Handy functions from dplyr

Open bramtayl opened this issue 7 years ago • 2 comments
trafficstars

Going through the dplyr manual, I see several functions that might add to query. These include sample, bind_rows, bind_cols, rename, mutate, slice, n, and top_n. I'm not sure if they are all necessary, but some of them might be nice and I could pitch in here.

bramtayl avatar Aug 24 '18 14:08 bramtayl

Oh and all the different joins too

bramtayl avatar Aug 24 '18 17:08 bramtayl

YES! I think that is actually the area where we could add the most value right now to Query.jl.

I have thought a lot about mutate and to some degree select, and not at all about the others. Here is my current thinking:

First, I think we should try to implement all the mutate and select variants in the front end only. I think it should be feasible that they all end up as @map calls under the hood, and in that way we actually don't have to add anything to QueryOperators.jl, or do any work on the backends.

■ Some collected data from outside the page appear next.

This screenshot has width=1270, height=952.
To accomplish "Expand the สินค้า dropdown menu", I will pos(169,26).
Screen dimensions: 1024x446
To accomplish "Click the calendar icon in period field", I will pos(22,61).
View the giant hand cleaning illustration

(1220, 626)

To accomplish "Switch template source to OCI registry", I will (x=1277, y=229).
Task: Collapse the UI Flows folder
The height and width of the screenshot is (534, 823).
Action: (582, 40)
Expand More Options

Then, I think we could probably as a first step try to add features like that as new functions that manipulate NamedTuples, so that they can be used from within @map, before we start to add helper functions like @mutate and @select.

I think for starters, if we had a type stable merge function for NamedTuples, it would go a long way. Say merge((a=1,b=2),(c=3))==(a=1,b=2,c=3). Once we have that, we could add some syntax to {} to make it easier to use that. For example {a..., b..., x=3} could be translated to merge(a, b, (x=3,)) in the various Query.jl macros.

Another area would be selecting subsets of columns. We could either have something like startswith((foo1=1, bar=2, foo2=3), :foo)==(foo1=1,foo2=3), or something like (foo1=1, bar=2, foo2=3)[startswith(:foo)]==(foo1=1,foo2=3). I'm not sure which of these is better. In a query it might look like @map(startswith(_, :foo)) or @map(_[startswith(:foo)]). I think I like the first one better, but not sure... The second approach would be more in line with this, which probably would also be worthwhile... In general I think we need a lot more features to select columns, but we probably should iterate a bit with various designs?

Maybe as a first step I should create queryverse/NamedTupleHelpers.jl, where we could play with some of these methods, and where they could have their home?

davidanthoff avatar Sep 01 '18 05:09 davidanthoff